-- begin Extracted data --

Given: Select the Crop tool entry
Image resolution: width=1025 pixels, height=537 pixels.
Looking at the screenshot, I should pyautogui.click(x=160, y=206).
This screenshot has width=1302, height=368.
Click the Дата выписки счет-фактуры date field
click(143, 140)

-- end Extracted data --
-- begin Extracted data --

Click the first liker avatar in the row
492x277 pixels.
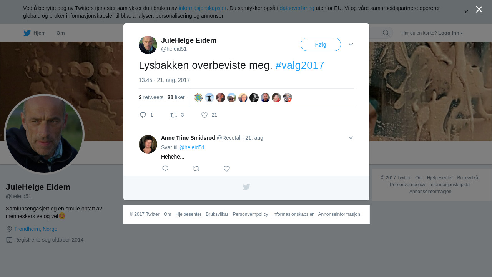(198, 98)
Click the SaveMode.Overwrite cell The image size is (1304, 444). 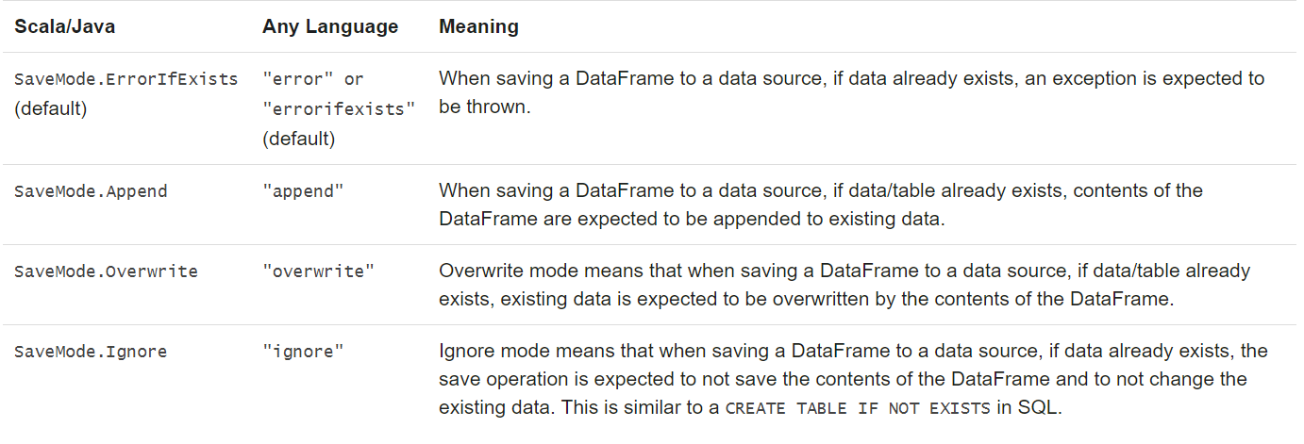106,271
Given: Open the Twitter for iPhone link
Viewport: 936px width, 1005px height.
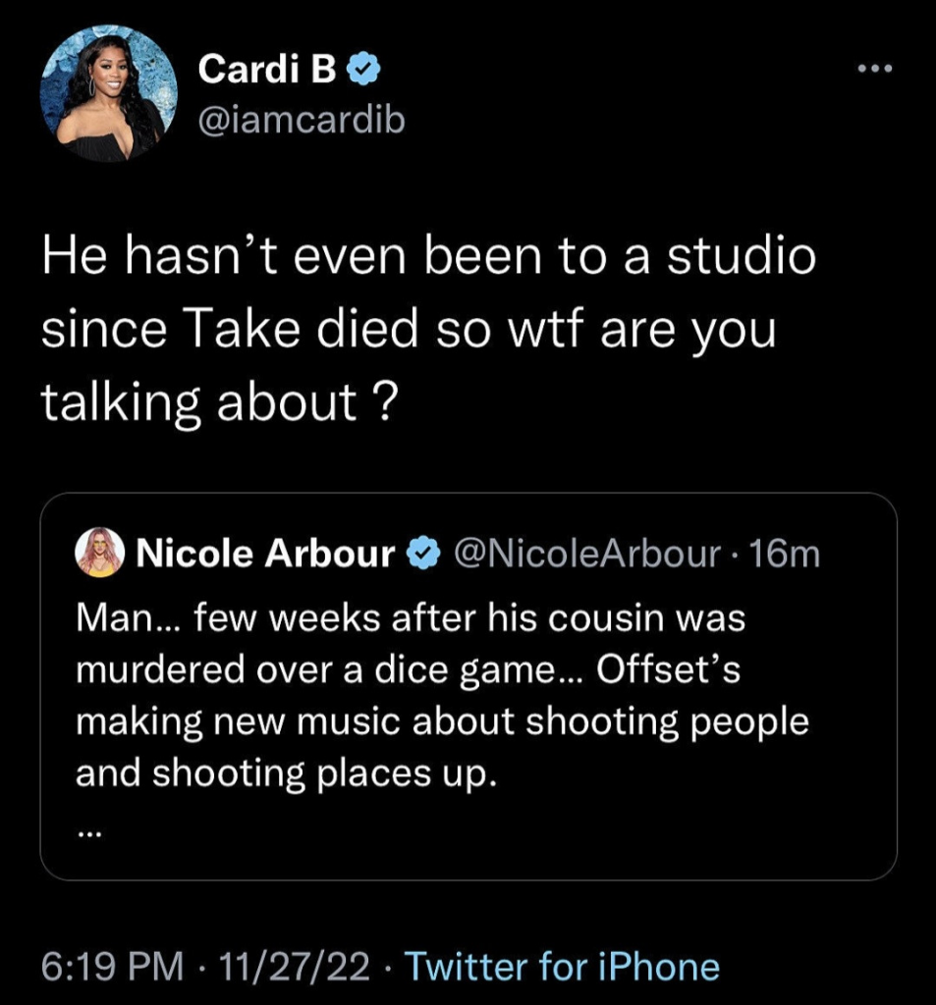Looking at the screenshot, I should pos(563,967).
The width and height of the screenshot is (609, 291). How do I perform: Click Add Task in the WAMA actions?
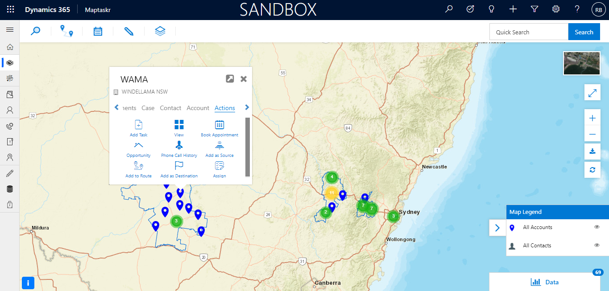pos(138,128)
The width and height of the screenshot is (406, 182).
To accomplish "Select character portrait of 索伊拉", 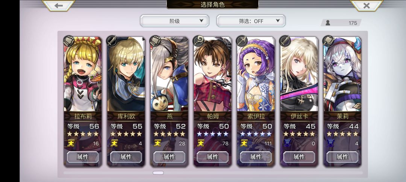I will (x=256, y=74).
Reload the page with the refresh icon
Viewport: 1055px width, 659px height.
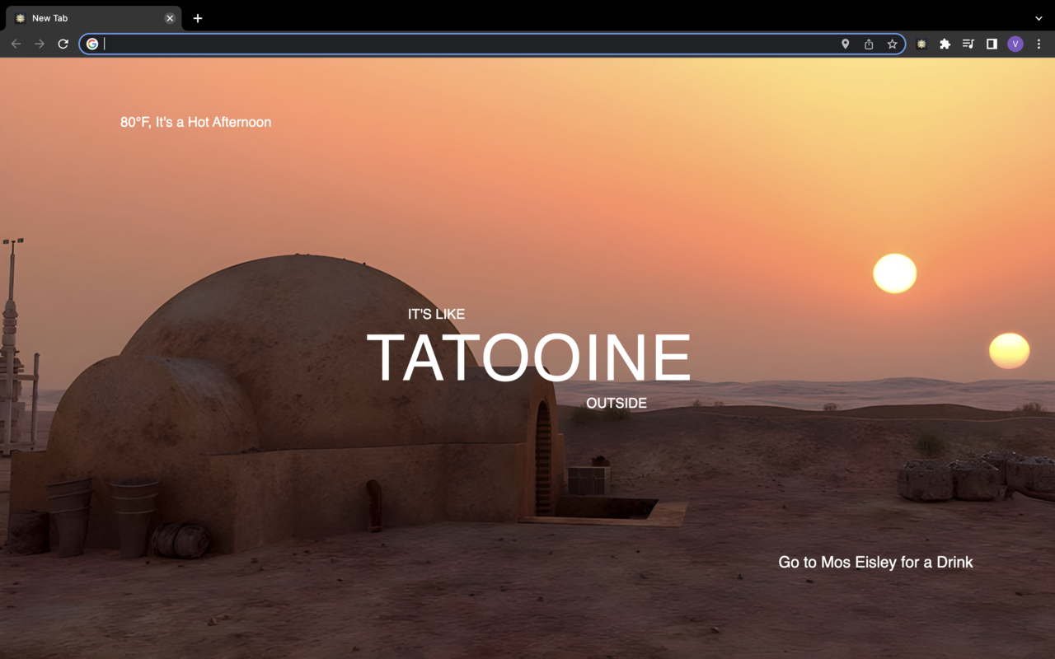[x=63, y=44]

-- end Extracted data --

What you should do
Edit the records from the line holding "Given: Select the Crop tool entry" through the line holding "click(143, 140)", inclusive, so that "Crop tool" becomes "Resize tool" and nothing else changes. Return only those lines.

Complete answer
Given: Select the Resize tool entry
Image resolution: width=1025 pixels, height=537 pixels.
Looking at the screenshot, I should pyautogui.click(x=160, y=206).
This screenshot has width=1302, height=368.
Click the Дата выписки счет-фактуры date field
click(143, 140)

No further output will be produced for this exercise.